- _Exercises_:
• A. Answer these questions from the yacht insurance text:
(i) Which form of physical loss coverage does it call the broadest?
(ii) What other name does protection and indemnity go by in the marine world?
(iii) Which law requires pollution liability?
• B. Rewrite the yacht insurance text from "Protect Your Worth" to "important to consider.", with "salvage costs" in place of "wreck removal".
• C. Please carry on the yacht insurance text from where it stops.

- _Exercise passage_:
--
There is nothing better than spending the day out on the open ocean. However, aside from all that fun in the sun and the adventures that come along with it, does the average boat owner really understand and consider all of the inherent risks involved? Probably not.
In many cases, I would say the vast majority of our time is spent focusing more on that next trip rather than the limits of liability on our watercraft or yacht policy. Unless you’re a marine-insurance specialist or a maritime attorney who fully understands the fine print, the average owner or captain is usually not properly educated on all the risks and exposures.
Know Your Coverage
Insurance coverage is the same from company to company, right? While this might be true for many other types of insurance, it is not necessarily true for yacht insurance.
We are officially in a hard market in the insurance industry. In essence, that means the insurance companies are trying to regain profitability from past losses and improve on their combined ratio. The only way to do so is to eliminate the bad risks and be much more selective of what types of new risks they will consider to underwrite, and to price those risks and rates accordingly. Not only is pricing a factor, but the number of companies that are in that space are either consolidating their business or they are getting out. Aside from having a knowledgeable adviser who can guide you properly through the waters, it is just as important to be with a reputable company that thoroughly understands yacht insurance, especially in the time of a loss.
Here are a few areas to consider when selecting or reviewing your policy. Physical loss and liability are two of the most important sections in your policy. In regard to physical loss, which covers accidental loss or damages to the boat and its machinery, an all-risk policy is the broadest form of coverage. If the cause of loss is not specifically excluded from your policy, it’s then covered. Wind, lightning, fire, collision, theft and vandalism are just a few of the perils this coverage will respond to as a covered loss.
Protect Your Worth
Protection and indemnity, also referred to as liability coverage in the marine world, protects you from legal obligations to a third party. This coverage is extremely important, and even more so for high-net-worth individuals. For example, a well-written policy that has broadened language will offer liability protection that offers coverage to match the insured’s financial needs, including legal-defense costs, pollution liability (as required by the Oil Pollution Act of 1990) and wreck removal. Uninsured-boater coverage, which offers coverage for injuries to you or your guests staying on board should an accident occur with limited or even no insurance, is also extremely important to consider.
--
- _Source data_:
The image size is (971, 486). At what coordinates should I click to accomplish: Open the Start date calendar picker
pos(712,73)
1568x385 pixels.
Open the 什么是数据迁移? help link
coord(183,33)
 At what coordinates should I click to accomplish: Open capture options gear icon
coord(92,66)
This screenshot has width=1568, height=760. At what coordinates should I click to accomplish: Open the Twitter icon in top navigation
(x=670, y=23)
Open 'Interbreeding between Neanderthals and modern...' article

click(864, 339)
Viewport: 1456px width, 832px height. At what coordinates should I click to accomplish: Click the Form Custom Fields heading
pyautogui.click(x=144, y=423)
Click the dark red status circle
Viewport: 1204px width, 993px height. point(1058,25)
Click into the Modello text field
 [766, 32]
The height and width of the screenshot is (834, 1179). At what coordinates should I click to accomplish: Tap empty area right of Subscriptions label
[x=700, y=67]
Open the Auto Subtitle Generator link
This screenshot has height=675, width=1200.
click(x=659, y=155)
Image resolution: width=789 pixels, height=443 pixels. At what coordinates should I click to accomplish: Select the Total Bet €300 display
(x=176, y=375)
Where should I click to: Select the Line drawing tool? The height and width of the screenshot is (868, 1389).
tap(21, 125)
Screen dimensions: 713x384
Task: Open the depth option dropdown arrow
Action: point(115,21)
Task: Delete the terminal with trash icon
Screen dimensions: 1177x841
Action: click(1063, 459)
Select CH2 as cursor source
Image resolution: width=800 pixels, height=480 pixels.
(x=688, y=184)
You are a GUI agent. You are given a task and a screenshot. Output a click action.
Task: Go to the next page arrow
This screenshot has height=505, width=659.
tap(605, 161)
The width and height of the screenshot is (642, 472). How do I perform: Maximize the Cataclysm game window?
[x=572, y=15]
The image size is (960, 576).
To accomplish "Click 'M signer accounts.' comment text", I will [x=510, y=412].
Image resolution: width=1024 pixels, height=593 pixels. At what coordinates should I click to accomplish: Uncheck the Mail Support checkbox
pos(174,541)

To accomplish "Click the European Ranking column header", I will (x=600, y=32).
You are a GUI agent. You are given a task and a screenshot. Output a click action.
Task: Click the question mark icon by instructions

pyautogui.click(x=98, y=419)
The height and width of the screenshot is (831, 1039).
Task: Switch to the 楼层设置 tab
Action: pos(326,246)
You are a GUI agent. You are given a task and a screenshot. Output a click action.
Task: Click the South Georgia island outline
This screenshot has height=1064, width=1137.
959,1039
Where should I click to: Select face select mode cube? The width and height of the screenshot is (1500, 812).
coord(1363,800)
--
- _Exercise responses_:
• A.
(i) An all-risk policy.
(ii) Liability coverage.
(iii) The Oil Pollution Act of 1990.

• B.
Protect Your Worth
Protection and indemnity, also referred to as liability coverage in the marine world, protects you from legal obligations to a third party. This coverage is extremely important, and even more so for high-net-worth individuals. For example, a well-written policy that has broadened language will offer liability protection that offers coverage to match the insured’s financial needs, including legal-defense costs, pollution liability (as required by the Oil Pollution Act of 1990) and salvage costs. Uninsured-boater coverage, which offers coverage for injuries to you or your guests staying on board should an accident occur with limited or even no insurance, is also extremely important to consider.

• C.
Another important topic of conversation is agreed value versus actual cash value. It’s imperative to understand the difference between the two coverages in a total- and partial-loss settlement. Agreed value typically pays out for the amount listed on the policy in the event of a total loss. An actual cash-value policy will pay out up to the current market value of the vessel in the event of a total loss, taking into account depreciation and, in some cases, other factors.
Medical payments with adequate limits per person on a per-occurrence basis are also crucial. This coverage will respond to first-aid treatment, hospital visits and any other additional costs resulting from someone being injured on your vessel, even if you’re not legally responsible. If you employ paid crewmembers, you should check that your policy extends liability to the crew under the Jones Act and general maritime law.
Many of my clients appreciate it when they can get money back from the carrier. Haul-out reimbursement coverage will repay you the haul-out costs for moving your vessel to safety because of an impeding hurricane or tropical storm. Emergency towing and service to the nearest marina or service facility with delivery of any fuel or repair parts to the breakdown site is also an important coverage to consider, especially if you travel frequently.
Since every situation is different, it is always recommended that you consult with a marine-risk adviser to address what is best for you and your crew.